In the above discussion, we only considered the Er silicate phase. However, other phases, such as SiO₂ or Er₂O₃, should also exist in sample 2 and sample 5 because the chemical compositions of these two samples seriously deviate from the stoichiometry of Er silicates. As demonstrated above, the O excess in the films will react with the Si substrate forming a SiO₂ layer. Without the consideration of this SiO₂ layer, the upper film can be regarded as a SiO₂+Er₂O₃ system and the phases formed can be determined through the phase diagram of the SiO₂+Er₂O₃ system [20]. For sample 2, The Er₂O₃:SiO₂ ratio in the upper film is 1:3.5, so the phases formed are Er₂Si₂O₇ and amorphous SiO₂. For sample 5, the Er₂O₃:SiO₂ ratio is 3:2, which correspond to a mixture of Er₂SiO₅ and Er₂O₃ in the phase diagram. When the sample is annealed at 1000 °C, the XRD spectrum shows no other phase except X1-Er₂SiO₅ demonstrating that the remaining Er₂O₃ phase is amorphous. When the sample is annealed at 1150 °C, the SiO₂ layer cannot be neglected because it will react with the Er₂SiO₅ phase to form Er₂Si₂O₇ and the Er₂O₃:SiO₂ ratio can no longer be considered as 3:2. Assuming that all the oxygen excess has reacted with the Si substrate, the Er₂O₃:SiO₂ ratio becomes 3:4. The Si content is still not high enough to make all the Er atoms exist in the form of Er₂Si₂O₇. Besides, a thin SiO₂ layer can still be observed in Fig. 2(e) demonstrating that the SiO₂ layer has not been consumed completely. However, the XRD spectrum and the Raman spectrum both show that no Er₂SiO₅ phase is remained after the annealing at 1150 °C. Therefore, we argue that all the existing Er₂SiO₅ has transformed into Er₂Si₂O₇ while the rest of the Er atoms still exist in the form of amorphous Er₂O₃. It should be noted that the mixture of Er₂Si₂O₇ and Er₂O₃ does not exist in the phase diagram because the phase diagram shows conditions in thermodynamic equilibrium state, which can be different from the real situation.

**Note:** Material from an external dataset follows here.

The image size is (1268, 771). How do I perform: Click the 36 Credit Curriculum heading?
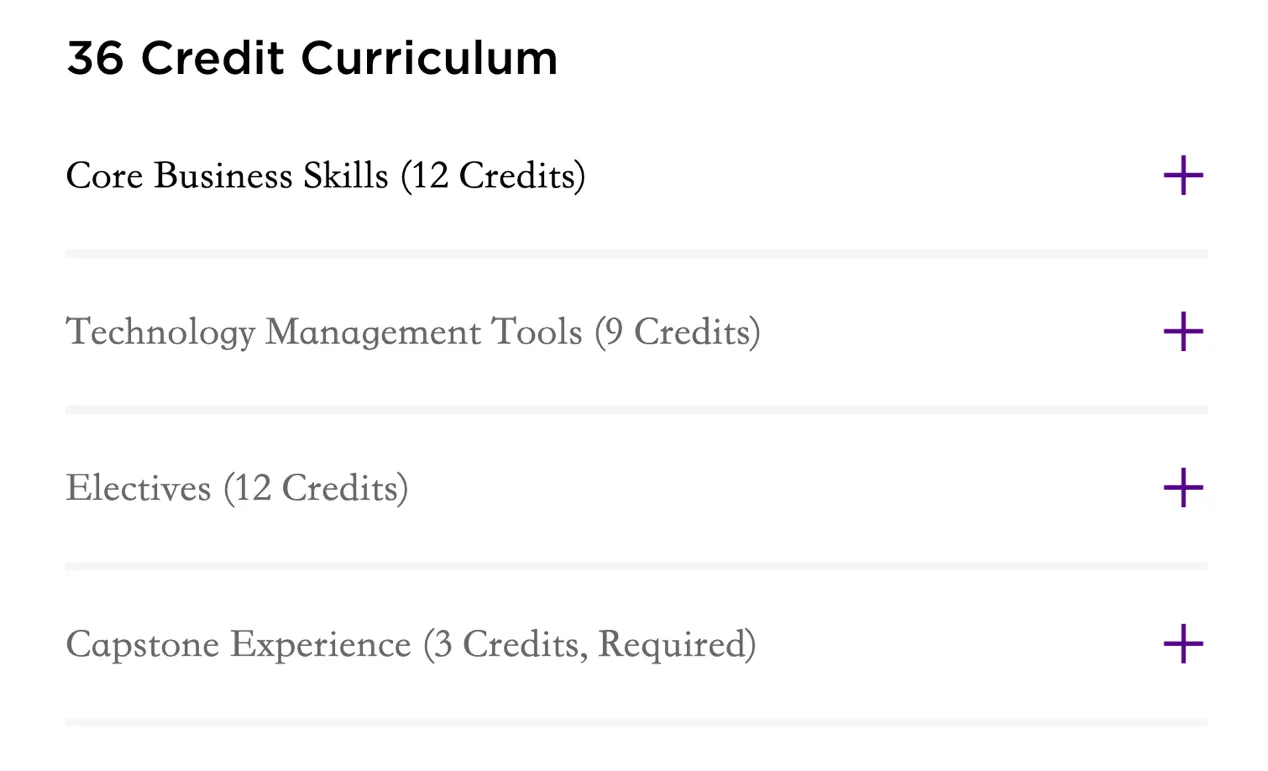coord(312,59)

Raman spectroscopy was also used to characterize the structure of the films. Figure 3 presents the Raman spectra of sample 3 annealed at 900 °C, 1000 °C and 1150 °C in N₂ and sample 4 annealed at 1000 °C in N₂. The Raman peak at 520 cm^-1 is attributed to the Si substrate. It should be noted that there are two polymorphs existing in sample 3 annealed at 1000 °C. Therefore, the Raman spectra are measured at two different sites (site A and site B). As shown in Fig. 3(a), there is only one line located at 520 cm^-1 in the Raman spectrum of sample 3 annealed at 900 °C, which corresponds to the Raman shift of the Si substrate. No any peaks related to the film appear, demonstrating the amorphous nature of the film. All the other films show multiple Raman peaks besides the line at 520 cm^-1. The different Raman shifts in these films correspond to different Er silicate polymorphs. Therefore, a corresponding relationship can be established between the lines of Raman shifts and the XRD results. The corresponding Er silicate polymorphs are also provided in Fig. 3. Detailed investigations of the Raman shifts of different polymorphs have been carried out in other rare earth silicates such as yttrium and lutetium while no literature data can be taken as a reference in Er silicates [21,22]. However, we can roughly analyze the Raman spectra based on the crystal structures of different polymorphs. α-Er₂Si₂O₇ contains chain-like (Si₃O₁₀) groups plus additional (SiO₄) tetrahedra. X1-Er₂SiO₅ contains isolated (SiO₄) tetrahedra and non-silicon-bonded oxygen ions. The existence of (SiO₄) tetrahedra in both polymorphs leads to some similarity in the Raman spectra of α-Er₂Si₂O₇ and X1-Er₂SiO₅. Both y-Er₂Si₂O₇ and β-Er₂Si₂O₇ are composed of (Si₂O₇) dimers. However, the diortho groups in y-Er₂Si₂O₇ show a Si-O-Si bond angle of about 133 ° while the Si–O–Si angle in β-Er₂Si₂O₇ is 180 °, leading to entirely different lines of Raman shifts.

 

Fig. 3. Raman spectra of sample 3 annealed at 900 °C (a), 1000 °C (b), 1150 °C (c), and sample 4 annealed at 1000 °C (d). (e) OM image of sample 3 annealed at 1000 °C and (f) spatial Raman map of the peak located at 845 cm^-1.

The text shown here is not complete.